Unilever’s Axe is trying a new approach from Interpublic’s MullenLowe, Los Angeles, with a “Don’t Overthink It” campaign that hearkens to its roots of humor and heterosexual pursuit.
The campaign, which kicked off with a 30-second spot on NBA games Monday, marks the brand’s first U.S. TV support since August, per iSpot.tv estimates. Brand spending, at least on TV, has fallen for two straight years, totaling just under $10 million the past 12 months vs. $39 million the prior year and $52 million the year before.
While MullenLowe long has been part of Unilever’s global agency roster, MDC’s 72andSunny, Amsterdam, has taken the lead globally and in U.S. work since the “Find Your Magic” campaign launched in 2016. While 2019 figures aren’t yet complete, Axe’s share of U.S. men’s grooming sales fell from 21.9 percent to 19.7 percent between 2016 and 2018, according to Euromonitor.
On the agency move, Axe Brand Director Mark Lodwick advises to, well, not overthink it. “I wouldn’t read into it any more than it is,” Lodwick says, noting that MullenLowe “historically have been a roster agency.
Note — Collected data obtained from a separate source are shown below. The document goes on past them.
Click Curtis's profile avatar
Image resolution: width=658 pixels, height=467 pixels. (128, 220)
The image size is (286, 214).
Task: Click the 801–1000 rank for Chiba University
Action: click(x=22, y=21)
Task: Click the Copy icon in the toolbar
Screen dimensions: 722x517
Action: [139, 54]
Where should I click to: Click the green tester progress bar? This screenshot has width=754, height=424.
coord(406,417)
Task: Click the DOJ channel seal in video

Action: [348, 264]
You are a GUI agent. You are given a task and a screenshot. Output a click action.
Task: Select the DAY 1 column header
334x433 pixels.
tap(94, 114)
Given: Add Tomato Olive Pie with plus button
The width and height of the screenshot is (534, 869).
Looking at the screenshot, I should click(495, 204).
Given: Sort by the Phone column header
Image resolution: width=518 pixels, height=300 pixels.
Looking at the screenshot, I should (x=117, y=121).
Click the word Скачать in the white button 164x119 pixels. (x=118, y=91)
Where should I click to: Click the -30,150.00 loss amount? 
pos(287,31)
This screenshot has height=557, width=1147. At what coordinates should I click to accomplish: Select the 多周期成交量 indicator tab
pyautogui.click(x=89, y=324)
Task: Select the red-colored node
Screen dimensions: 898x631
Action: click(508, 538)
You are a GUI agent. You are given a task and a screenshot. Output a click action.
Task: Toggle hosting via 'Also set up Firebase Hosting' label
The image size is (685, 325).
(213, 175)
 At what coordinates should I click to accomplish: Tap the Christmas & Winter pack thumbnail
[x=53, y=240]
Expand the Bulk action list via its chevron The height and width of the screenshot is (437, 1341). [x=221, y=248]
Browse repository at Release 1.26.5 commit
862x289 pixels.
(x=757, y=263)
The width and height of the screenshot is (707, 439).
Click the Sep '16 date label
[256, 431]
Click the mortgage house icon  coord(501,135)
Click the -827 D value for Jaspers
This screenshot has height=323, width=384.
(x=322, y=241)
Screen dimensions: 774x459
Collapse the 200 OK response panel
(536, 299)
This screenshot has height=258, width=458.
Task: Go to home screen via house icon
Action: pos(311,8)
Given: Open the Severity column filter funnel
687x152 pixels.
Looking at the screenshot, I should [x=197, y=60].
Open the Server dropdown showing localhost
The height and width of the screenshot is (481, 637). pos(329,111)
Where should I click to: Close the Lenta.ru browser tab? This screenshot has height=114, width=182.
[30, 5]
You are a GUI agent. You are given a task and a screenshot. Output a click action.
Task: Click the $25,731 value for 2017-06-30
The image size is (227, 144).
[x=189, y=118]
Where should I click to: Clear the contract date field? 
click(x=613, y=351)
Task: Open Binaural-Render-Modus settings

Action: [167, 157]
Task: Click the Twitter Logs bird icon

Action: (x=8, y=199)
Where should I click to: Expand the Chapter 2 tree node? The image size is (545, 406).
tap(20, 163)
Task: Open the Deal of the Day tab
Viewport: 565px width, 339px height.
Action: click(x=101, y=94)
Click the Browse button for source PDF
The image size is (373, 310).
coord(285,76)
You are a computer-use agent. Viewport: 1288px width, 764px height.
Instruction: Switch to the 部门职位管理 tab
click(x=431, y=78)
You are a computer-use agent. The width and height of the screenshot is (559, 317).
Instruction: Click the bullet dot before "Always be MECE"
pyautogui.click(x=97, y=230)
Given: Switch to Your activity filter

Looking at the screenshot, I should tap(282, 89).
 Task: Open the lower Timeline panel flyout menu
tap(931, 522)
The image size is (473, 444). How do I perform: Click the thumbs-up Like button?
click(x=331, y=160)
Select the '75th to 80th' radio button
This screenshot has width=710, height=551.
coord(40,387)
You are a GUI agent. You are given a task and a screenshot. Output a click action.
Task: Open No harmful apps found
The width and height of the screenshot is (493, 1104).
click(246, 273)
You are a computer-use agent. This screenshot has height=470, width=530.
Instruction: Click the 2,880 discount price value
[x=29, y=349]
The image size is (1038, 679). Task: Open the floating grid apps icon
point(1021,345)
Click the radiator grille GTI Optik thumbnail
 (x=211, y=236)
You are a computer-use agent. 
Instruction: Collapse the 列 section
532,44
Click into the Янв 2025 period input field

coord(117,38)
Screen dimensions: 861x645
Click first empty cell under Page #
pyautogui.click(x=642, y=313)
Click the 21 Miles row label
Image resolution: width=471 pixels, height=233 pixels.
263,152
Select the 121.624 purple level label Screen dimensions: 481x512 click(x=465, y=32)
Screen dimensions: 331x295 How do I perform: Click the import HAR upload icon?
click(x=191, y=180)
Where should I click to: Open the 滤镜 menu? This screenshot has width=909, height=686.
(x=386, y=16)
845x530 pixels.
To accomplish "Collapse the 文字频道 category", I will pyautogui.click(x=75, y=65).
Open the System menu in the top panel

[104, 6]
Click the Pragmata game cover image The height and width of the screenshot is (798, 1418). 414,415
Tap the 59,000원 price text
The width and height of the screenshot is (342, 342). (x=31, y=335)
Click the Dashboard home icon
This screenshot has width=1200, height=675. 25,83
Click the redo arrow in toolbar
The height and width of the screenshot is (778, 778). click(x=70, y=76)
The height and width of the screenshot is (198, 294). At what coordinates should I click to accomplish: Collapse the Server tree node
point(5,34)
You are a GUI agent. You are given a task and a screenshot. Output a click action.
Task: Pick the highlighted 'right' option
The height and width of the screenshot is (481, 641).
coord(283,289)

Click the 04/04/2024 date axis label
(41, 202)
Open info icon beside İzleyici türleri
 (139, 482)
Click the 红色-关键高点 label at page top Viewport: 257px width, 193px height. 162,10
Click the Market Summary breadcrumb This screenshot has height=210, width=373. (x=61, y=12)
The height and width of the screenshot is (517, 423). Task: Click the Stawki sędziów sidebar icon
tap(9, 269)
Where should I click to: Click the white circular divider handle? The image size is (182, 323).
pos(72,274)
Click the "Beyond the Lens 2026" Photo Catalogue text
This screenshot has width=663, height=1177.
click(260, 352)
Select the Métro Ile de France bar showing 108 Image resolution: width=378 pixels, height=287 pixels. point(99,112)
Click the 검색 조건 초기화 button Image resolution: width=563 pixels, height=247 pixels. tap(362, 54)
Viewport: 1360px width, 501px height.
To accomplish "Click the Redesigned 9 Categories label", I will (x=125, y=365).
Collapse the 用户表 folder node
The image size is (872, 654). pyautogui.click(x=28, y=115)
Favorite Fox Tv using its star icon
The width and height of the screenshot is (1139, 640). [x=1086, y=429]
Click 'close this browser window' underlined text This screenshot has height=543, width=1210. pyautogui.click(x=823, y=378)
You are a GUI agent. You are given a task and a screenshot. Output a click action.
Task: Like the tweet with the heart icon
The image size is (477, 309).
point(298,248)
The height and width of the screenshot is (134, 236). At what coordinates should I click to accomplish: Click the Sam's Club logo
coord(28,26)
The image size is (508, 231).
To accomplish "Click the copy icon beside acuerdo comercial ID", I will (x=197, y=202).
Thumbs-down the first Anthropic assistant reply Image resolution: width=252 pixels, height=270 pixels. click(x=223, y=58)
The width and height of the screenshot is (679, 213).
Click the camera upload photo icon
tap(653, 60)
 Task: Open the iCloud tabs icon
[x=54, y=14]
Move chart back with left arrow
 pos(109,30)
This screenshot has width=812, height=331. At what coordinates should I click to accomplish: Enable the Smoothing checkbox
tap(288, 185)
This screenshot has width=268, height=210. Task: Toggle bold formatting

We had a unique opportunity to say, ‘What can we do in the U.S. that’s really grounded and rooted here, and who’s the right agency within our roster to take up this challenge?’ And we really liked what they came up with.”
With “Find Your Magic” Axe diverged from the humor and “babe magnet” ads it was known by for decades into more cerebral work encouraging men to get past gender stereotypes. More recent ads veered back toward humor, slapstick and the heterosexual chase, albeit via longing glances rather than the old jokes about Axe scents turning women mindlessly sex crazed. But they kept the “Find Your Magic” selling line.
That tagline is nowhere to be found in the new “Don’t Overthink It” work, in which Houston Rockets star Russell Westbrook makes a cameo appearance as a disembodied Fathead image. It’s a combination of slapstick and heterosexual chase with a clear message to scrap the cerebral part and just use Axe body spray as a way to combat body odor and attract women.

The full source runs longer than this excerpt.